Ma non solo. Ciascun settore a seconda delle proprie competenze deve prendersi la responsabilità non solo di fare le cose secondo la legge e onestamente ma di partecipare alla costruzione di un mondo migliore.

Abbiamo tutti fame di cambiamento, solo con un'alleanza efficace tra le varie comunità del cibo e i processi di grande (e piccola) distribuzione sarà possibile modificare radicalmente lo scenario mondiale. !!
E' piuttosto imbarazzante oltre che fonte di chiara confusione metodologica che su un tema di così fondamentale importanza ogni settore, sia esso merceologico, di comunicazione o scientifico si presenti come portatore di verità: oggi persino gli chef parlano di salute a tavola! !

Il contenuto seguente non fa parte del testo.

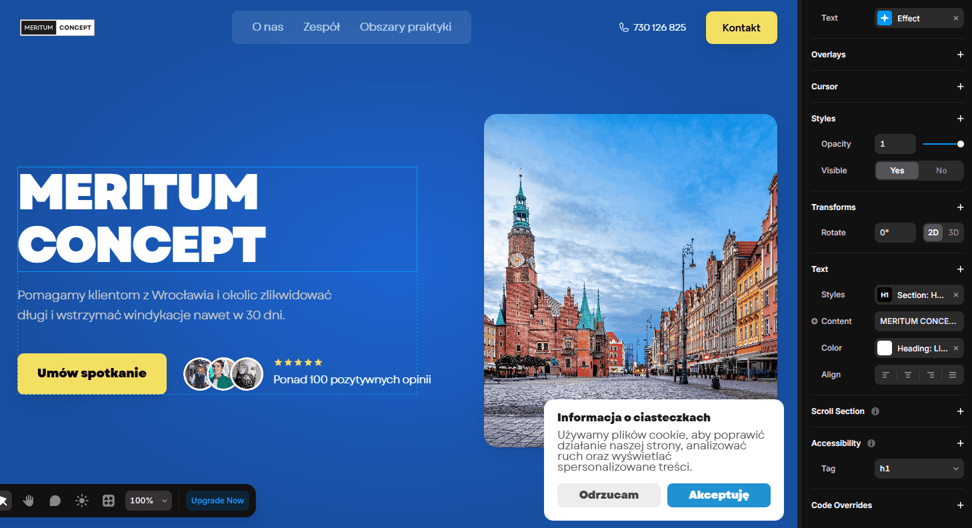Click the Akceptuję cookie button
Viewport: 972px width, 528px height.
(x=719, y=495)
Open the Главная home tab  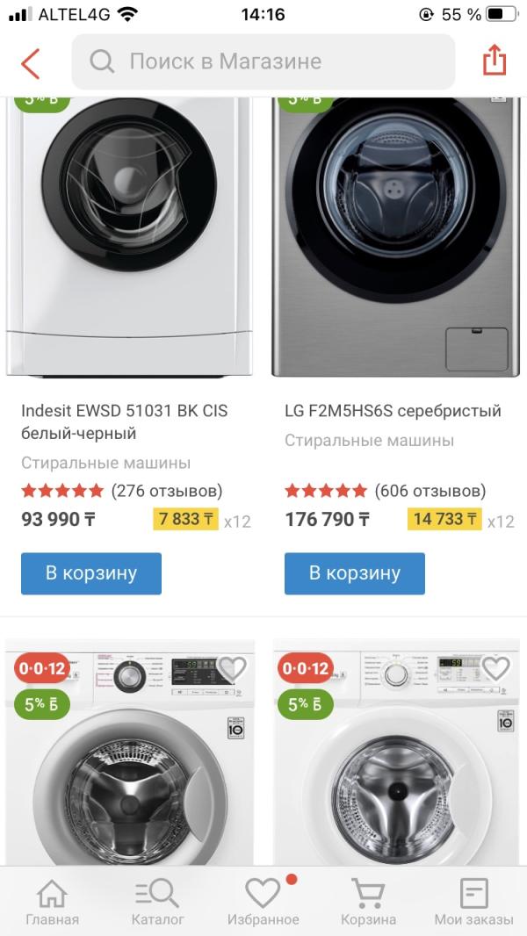52,903
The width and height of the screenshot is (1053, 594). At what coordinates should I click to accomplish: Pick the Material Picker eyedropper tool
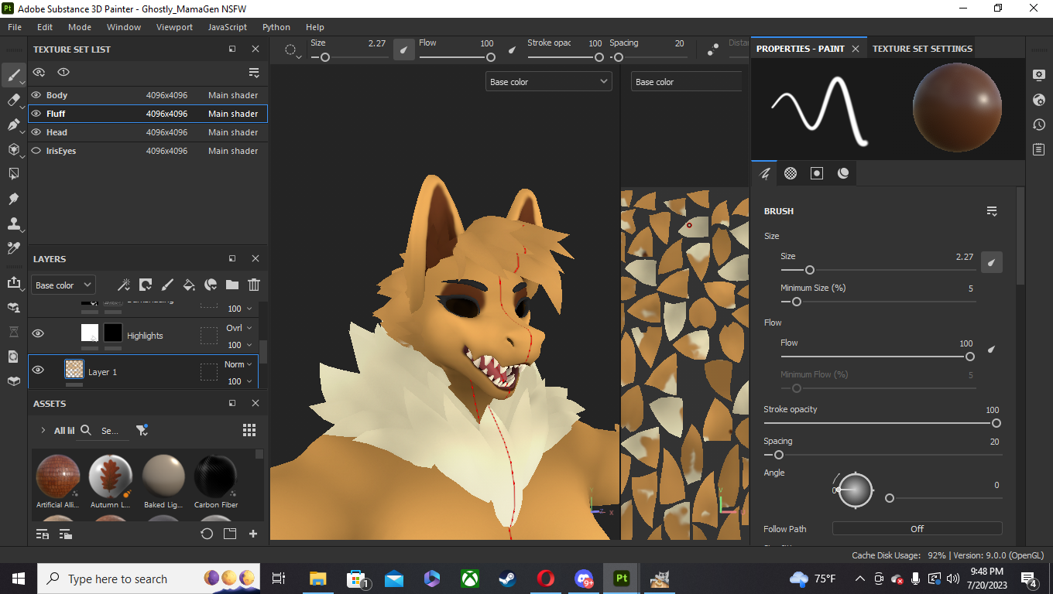tap(13, 248)
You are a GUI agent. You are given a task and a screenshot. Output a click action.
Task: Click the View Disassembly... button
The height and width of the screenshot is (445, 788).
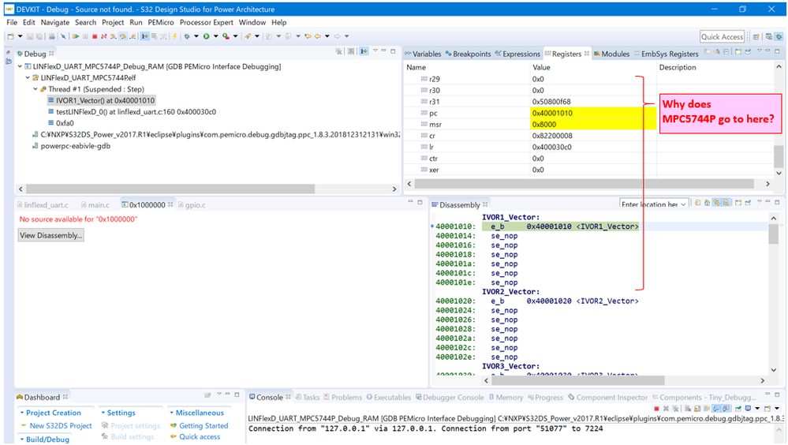click(x=51, y=235)
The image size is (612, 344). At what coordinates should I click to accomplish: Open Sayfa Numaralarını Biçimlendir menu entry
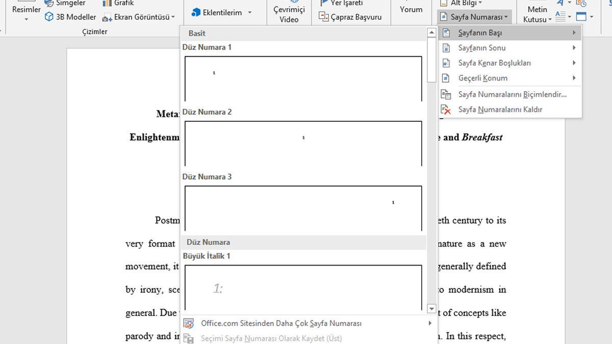tap(512, 94)
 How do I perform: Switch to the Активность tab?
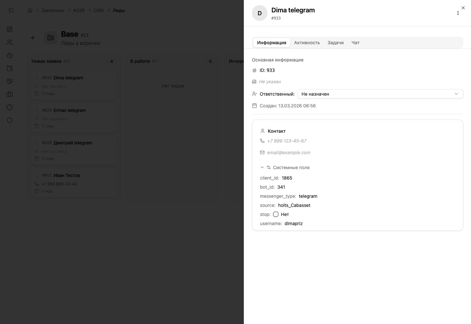click(307, 43)
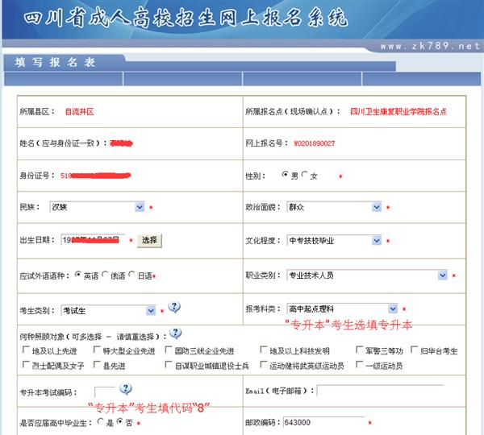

Non intendiamo con la nostra iniziativa rivendicare la centralità della medicina: sarebbe in contraddizione con le nostre tesi, ma appare francamente fuorviante e anche pericoloso lasciare il pallino della “questione cibo” a coloro che devono al massimo occuparsi della piacevolezza di ciò che mangiamo. !!

Del resto da una alimentazione di necessità (ancora purtroppo presente nel nostro pianeta) attraverso il progresso delle tecniche di cottura e di assemblaggio dei cibi si è aperto il grande capitolo della alimentazione di piacere e di benessere, argomento questo quanto mai complesso che sfiora la quadratura del cerchio. !!!
Noi siamo per una alimentazione che prescinda dalle diete e dalle regole generali.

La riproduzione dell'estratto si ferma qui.